• _What you need to do_:
Among the lines below, return each one that contains the word "Back".

(Saved entries)
[Start of Attachment]
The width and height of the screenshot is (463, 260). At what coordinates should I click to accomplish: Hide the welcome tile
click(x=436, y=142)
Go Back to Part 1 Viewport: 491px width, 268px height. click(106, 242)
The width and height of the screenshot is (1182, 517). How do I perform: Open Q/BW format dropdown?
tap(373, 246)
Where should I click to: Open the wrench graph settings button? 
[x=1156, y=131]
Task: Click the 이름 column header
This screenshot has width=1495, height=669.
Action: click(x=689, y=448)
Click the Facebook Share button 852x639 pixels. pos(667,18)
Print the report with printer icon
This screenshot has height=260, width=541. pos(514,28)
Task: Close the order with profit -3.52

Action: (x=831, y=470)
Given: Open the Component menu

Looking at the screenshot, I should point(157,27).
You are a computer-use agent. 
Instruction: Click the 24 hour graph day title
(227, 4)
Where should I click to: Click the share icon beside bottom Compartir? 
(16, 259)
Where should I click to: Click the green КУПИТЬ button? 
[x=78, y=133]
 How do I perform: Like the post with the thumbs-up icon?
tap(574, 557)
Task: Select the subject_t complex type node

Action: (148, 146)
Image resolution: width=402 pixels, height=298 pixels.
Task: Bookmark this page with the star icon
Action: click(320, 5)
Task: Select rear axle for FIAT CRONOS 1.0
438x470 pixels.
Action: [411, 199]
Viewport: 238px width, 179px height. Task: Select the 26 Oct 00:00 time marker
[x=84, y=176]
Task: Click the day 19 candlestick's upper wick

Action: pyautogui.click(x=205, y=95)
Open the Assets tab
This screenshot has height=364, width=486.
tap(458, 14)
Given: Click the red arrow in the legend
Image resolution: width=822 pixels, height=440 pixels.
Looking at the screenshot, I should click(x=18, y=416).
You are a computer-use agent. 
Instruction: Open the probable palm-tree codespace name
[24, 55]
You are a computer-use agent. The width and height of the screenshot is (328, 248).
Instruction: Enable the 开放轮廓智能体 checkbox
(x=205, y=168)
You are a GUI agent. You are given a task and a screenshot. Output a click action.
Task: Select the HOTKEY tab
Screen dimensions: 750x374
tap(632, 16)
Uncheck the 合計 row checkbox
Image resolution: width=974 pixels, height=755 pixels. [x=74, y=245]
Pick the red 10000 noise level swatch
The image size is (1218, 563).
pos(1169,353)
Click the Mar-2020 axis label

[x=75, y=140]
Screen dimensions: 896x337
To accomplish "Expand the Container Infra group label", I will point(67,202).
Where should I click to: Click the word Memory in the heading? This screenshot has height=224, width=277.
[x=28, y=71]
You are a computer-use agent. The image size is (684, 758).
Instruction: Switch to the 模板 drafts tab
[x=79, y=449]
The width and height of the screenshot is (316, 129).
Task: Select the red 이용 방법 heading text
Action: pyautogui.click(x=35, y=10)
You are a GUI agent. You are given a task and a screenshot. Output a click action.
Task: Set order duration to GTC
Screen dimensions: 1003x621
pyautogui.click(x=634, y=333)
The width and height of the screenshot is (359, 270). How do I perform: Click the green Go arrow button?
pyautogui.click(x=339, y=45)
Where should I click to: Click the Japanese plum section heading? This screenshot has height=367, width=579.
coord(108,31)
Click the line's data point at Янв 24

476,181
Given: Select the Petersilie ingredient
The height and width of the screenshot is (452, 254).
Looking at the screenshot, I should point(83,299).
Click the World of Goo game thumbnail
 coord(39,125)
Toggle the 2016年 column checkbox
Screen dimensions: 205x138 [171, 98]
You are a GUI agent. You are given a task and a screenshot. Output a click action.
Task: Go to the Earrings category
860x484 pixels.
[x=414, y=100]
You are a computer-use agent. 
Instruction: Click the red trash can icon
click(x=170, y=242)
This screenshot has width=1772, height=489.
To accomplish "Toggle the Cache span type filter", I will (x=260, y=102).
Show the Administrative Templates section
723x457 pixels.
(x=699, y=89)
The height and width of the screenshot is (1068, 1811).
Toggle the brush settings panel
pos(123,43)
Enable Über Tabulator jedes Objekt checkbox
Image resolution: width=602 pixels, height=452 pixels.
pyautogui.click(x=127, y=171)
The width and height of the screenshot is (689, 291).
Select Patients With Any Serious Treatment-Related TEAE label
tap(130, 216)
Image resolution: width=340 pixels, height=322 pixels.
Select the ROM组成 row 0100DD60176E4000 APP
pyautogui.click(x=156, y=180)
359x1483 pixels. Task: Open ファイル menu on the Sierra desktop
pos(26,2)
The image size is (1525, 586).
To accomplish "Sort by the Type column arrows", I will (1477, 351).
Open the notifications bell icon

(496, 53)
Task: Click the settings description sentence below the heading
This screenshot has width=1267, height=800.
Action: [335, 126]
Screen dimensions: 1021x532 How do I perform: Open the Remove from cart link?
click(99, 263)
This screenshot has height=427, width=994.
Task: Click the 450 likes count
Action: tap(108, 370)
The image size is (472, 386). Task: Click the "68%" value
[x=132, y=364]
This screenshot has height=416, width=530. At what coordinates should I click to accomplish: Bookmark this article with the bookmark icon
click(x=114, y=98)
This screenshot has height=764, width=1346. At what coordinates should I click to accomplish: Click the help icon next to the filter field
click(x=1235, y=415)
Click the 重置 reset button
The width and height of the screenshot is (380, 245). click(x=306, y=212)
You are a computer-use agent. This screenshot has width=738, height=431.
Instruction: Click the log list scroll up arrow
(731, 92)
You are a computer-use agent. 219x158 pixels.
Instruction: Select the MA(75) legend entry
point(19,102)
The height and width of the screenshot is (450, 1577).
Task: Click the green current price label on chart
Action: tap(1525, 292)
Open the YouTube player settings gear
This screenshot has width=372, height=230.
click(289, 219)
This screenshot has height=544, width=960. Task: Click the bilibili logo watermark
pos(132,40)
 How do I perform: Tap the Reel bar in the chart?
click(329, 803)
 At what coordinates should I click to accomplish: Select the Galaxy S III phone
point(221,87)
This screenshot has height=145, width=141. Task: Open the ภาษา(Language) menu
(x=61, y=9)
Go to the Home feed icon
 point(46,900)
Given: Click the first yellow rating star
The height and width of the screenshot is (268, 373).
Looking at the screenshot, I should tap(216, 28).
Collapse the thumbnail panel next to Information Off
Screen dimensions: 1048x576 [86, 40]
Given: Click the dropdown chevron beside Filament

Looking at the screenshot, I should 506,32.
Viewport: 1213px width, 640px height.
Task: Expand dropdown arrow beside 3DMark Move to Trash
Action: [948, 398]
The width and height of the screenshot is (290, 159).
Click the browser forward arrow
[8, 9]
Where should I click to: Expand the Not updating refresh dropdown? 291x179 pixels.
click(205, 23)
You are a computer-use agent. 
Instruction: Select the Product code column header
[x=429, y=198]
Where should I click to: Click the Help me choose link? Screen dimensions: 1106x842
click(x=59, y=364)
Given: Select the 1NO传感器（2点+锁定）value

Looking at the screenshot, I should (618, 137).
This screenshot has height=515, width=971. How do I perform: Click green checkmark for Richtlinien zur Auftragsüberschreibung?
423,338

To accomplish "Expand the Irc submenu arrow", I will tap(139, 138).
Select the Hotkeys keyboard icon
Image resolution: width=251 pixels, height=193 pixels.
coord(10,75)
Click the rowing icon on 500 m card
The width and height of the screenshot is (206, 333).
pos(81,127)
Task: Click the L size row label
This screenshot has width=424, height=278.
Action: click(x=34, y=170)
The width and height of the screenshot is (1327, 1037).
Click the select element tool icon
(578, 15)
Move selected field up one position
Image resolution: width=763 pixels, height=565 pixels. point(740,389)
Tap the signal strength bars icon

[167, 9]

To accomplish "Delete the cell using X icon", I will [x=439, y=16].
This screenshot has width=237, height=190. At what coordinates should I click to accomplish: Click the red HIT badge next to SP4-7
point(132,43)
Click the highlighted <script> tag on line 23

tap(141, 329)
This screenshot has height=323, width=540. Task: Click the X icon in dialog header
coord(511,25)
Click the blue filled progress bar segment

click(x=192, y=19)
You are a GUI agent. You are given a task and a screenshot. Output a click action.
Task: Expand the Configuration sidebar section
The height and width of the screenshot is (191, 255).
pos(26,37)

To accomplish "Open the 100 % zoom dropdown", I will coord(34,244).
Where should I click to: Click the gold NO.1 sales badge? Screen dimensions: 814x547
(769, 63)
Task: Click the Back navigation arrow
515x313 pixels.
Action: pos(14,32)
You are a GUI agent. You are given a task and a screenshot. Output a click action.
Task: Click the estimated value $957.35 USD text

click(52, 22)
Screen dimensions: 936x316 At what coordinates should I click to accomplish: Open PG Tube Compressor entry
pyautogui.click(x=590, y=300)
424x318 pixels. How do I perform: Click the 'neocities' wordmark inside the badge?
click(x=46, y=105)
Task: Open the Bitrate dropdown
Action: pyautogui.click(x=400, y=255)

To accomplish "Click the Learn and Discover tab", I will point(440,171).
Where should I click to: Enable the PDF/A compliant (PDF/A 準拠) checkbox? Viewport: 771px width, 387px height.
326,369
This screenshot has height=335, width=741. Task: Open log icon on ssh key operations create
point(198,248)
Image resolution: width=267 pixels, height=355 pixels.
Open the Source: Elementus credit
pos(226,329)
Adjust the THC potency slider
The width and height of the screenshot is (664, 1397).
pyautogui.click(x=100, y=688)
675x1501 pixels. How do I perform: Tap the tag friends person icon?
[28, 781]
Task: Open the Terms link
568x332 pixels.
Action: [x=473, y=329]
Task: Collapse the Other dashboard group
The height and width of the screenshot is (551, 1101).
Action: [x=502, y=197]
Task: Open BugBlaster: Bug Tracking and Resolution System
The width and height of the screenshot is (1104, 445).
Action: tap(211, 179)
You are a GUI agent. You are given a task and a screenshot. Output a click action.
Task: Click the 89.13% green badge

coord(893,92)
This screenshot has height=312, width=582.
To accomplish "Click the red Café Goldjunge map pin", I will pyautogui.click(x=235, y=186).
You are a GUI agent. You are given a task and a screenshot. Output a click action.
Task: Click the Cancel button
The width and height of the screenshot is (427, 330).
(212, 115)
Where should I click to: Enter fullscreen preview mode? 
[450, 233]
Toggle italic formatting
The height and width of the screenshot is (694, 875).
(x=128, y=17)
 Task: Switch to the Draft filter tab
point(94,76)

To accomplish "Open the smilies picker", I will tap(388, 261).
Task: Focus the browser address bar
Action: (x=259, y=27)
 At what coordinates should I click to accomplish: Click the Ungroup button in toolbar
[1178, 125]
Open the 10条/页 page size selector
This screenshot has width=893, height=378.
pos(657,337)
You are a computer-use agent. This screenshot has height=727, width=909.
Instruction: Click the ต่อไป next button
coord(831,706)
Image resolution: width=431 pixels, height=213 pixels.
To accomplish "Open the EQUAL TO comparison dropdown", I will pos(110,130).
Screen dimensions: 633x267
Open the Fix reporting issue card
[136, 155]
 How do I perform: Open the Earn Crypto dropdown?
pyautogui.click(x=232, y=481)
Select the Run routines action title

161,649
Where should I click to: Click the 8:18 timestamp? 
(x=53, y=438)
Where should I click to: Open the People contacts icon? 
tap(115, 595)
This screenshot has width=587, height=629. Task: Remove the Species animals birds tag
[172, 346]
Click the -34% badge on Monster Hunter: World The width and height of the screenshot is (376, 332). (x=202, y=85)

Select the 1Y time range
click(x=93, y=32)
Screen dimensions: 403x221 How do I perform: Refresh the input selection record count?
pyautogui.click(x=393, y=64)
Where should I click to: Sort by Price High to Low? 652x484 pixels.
[End of Attachment]
• _Output of the exercise_:
Go Back to Part 1 Viewport: 491px width, 268px height. click(106, 242)
Task: Click the Back navigation arrow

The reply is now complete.